Vedo al di là del muro, adesso, pur restando all’interno: vedo la faccia della medaglia e il suo rovescio. Da lontano arriva l’eco di una melodia avvolgente: è un notturno di Chopin; un concerto di pianoforte al chiaro di luna, che subito mi trasporta in un’atmosfera più pura, in un cielo limpido e senza nubi, e di lì, oltre i pianeti, oltre gli astri e le galassie, in un universo più alto, con leggi fisiche diverse, con verità metafisiche visibili, certe assolute. Respiro a fondo. Per qualche minuti mi impregno di luce vivissima, di un senso intimo, inesprimibile, di eternità.
S’è fatto tardi: due donne si alzano, pagano il conto, si allontanano. Tu Sali in macchina, io torno a casa a piedi; tu cenerai con tuo marito ( i tuoi figli saranno già usciti ) io mangerò da sola e poi leggerò qualcosa prima di addormentarmi. S’è levato il vento, le stelle brillano nella notte fresca, lucida e nera come pietra d’ossidiana. Tacciono a quest’ora i rumori del traffico, il vociare confuso, le file e i bagliori dei fari. Appena lontano dal centro, le strade sgombre sono dei dispersi e dei randagi.
Mi ripeto che ho fatto del mio meglio per te, che ti ho dato tutto il conforto che potevo, che è più di quanto abbia ricevuto io, nelle stesse condizioni.
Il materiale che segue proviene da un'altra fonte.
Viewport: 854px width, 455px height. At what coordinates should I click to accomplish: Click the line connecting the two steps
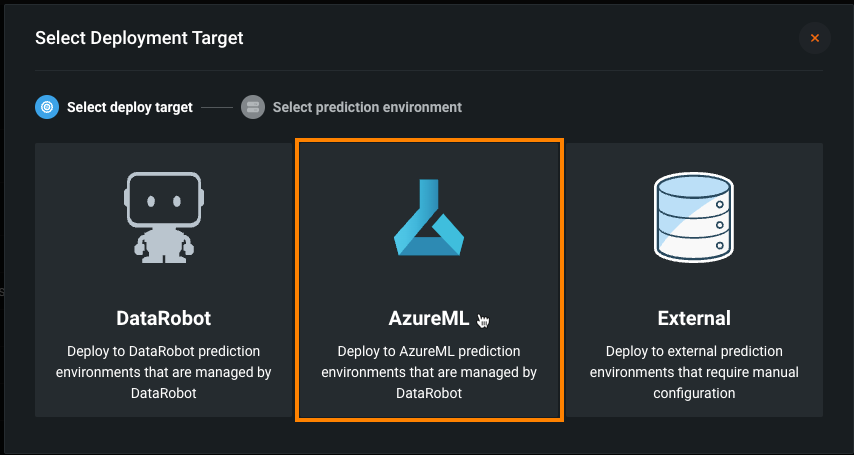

E mentre cammino a passo svelto, sempre come fuggendo vilmente dall’inquadratura, all’improvviso m’investe tutta l’angoscia dell’esistenza umana, debole, impotente, sconvolta dai dolori e dagli orrori di disgrazie, sofferenze e desolazioni di ogni sorta, subite con rabbia o con rassegnazione: mi gonfia il cuore come una tempesta violenta, mi sommerge in un mare cupo, ribollente, come il lamento crescente, assordante, di un coro di tragedia che si estende, a ondate, fino a trascinare la mia vita, la tua, la vita di tutti i tempi e tutti i luoghi, in un naufragio comune di infelicità senza scampo.
E vorrei, con tutte le mie forze vorrei che ci fossero altre vite, altre possibilità offerte alle nostre scelte per ritrovare i sogni perduti: le emozioni troncate i desideri devastati, gli amori morti appena nati. Il mio bozzolo d’orgoglio, incrostato di amore e di rifiuto, si sgretola in polvere, in spasmi e singhiozzi di liberazione. Sopraffatta dalla pena, finalmente arresa, mi restituisco all’abbraccio misericordioso del dio crocifisso, così disconosciuto e offeso, così poco celebrato. Nella nebbia del pianto, oltre i veli acquosi dell’illusione, due crisalidi dischiuse in farfalle si levano in volo con bianche ali, e, vicine l’une altra, insieme solcano il buio, senza paura ne trapassano il mistero. Sotto la volta di velluto restano scie luminose, puntate all’orizzonte, che tracciano agli sguardi increduli le infinite vie della comprensione, dell’umana pietà, della pace.